In sum, the clouded leopard is not just “divergent and peculiar,” Christiansen said. Instead, his “analysis demonstrates that several of its peculiar features are actually characters present in, and in some cases considered characteristic of, sabertooth predators exclusively, and thus simply assumed to be absent in extant animals.”
The natural question is why — why does the clouded leopard alone among modern cats possess the peculiar combination of extra-long teeth and extra-wide gape? It’s hard to know for sure, given how little we know about the ecology of clouded leopards. Here’s what Christiansen proposed (edited lightly):
[The clouded leopard] is known to feed on a variety of arboreal mammals, such as monkeys and lorises, but also kills much larger prey, such as bearded pigs, hog deer, and muntjak, which either rival or exceed the body mass of Neofelis, demonstrating its ability to subdue large prey. There is one potential difference between the killing mode of Neofelis and other large felids, however. Large felids, such as the puma and the pantherines, often kill small prey with a powerful nape bite, but usually subdue large prey with a suffocating throat bite. In contrast, available evidence suggests that Neofelis kills even large prey and each other with a powerful nape bite. It may be that its enlarged gape and hypertrophied canines are an adaptation for nape killing of large prey, but this is, at present, speculation.

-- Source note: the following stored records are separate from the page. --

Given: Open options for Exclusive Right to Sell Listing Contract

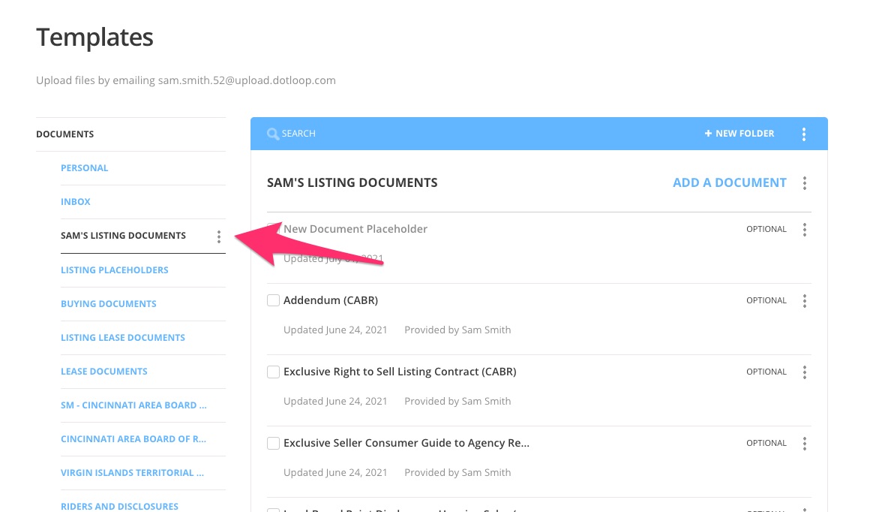Looking at the screenshot, I should point(805,372).
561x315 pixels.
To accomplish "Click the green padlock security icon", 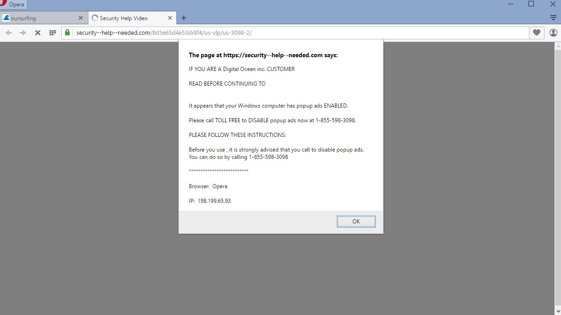I will click(x=67, y=33).
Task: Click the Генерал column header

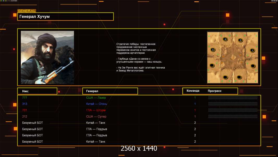Action: 110,91
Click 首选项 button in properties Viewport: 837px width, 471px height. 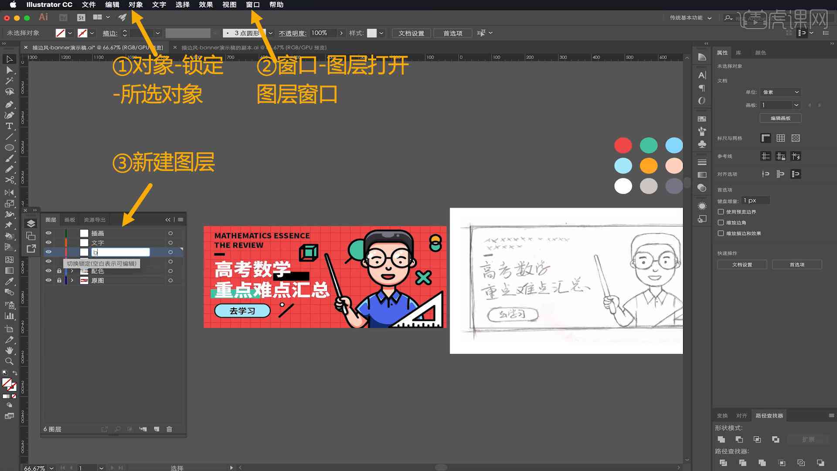(x=798, y=265)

This “powerful nape bite” has been proposed as the evolutionary driver of “enlarged gape and hypertrophied canines” in past creatures like sabertooth cats. When competition is fierce, a predator’s ability to kill quickly — for example, by using huge teeth to puncture or tear out a throat as opposed to slowly strangling prey with a vise-like bite — provides a clear advantage.

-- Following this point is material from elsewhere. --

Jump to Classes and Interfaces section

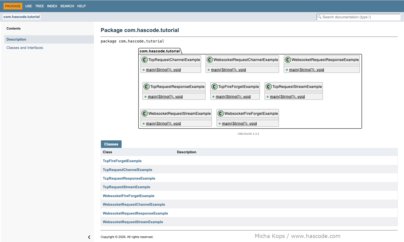coord(25,48)
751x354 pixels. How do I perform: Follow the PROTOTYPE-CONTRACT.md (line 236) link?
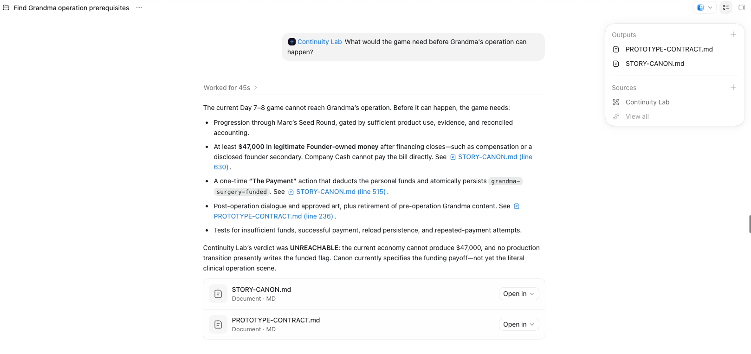(273, 216)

That said, the clouded leopard does not appear to live in a particularly competitive environment for predators. Why the long teeth, then?
Well, Christiansen has an answer to that too: “potentially the Neofelis lineage may have evolved a number of primitive sabertooth morphological adaptations soon after the split from the pantherine lineage, but never became specialized owing to a lack of competition from other carnivores in the dense forest habitats.” In other words, if I have this right, several million years ago the clouded leopard diverged from the other big cats. At this point, there was intense competition that drove the clouded leopard into rapid sabertooth-ification. Then, when the clouded leopard came to fill a sufficiently unique ecological niche, competition died down and evolutionary change slowed down. The clouded leopard simply stayed semi-sabertoothed and carried on to today.

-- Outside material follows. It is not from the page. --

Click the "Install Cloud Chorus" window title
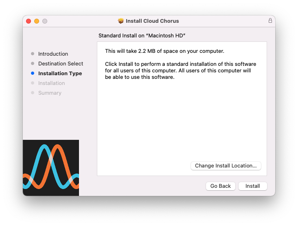Image resolution: width=298 pixels, height=226 pixels. click(x=152, y=21)
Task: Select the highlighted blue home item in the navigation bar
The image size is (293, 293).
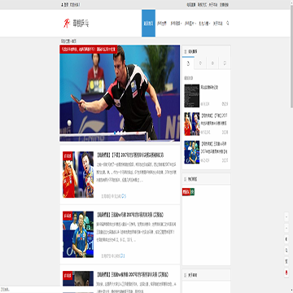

Christiansen P (2006) Sabertooth characters in the clouded leopard (Neofelis nebulosa Griffiths, 1821). J Morphol 267: 1186–1198. doi: 10.1002/jmor.10468.
Christiansen P (2008) Evolution of Skull and Mandible Shape in Cats (Carnivora: Felidae). PLoS ONE 3(7): e2807. doi: 10.1371/journal.pone.0002807.
Christiansen, P., Kitchener, A.C. (2010) A neotype of the clouded leopard (Neofelis nebulosa Griffith 1821). Mammal. Biol. doi: 10.1016/j.mambio.2010.05.002.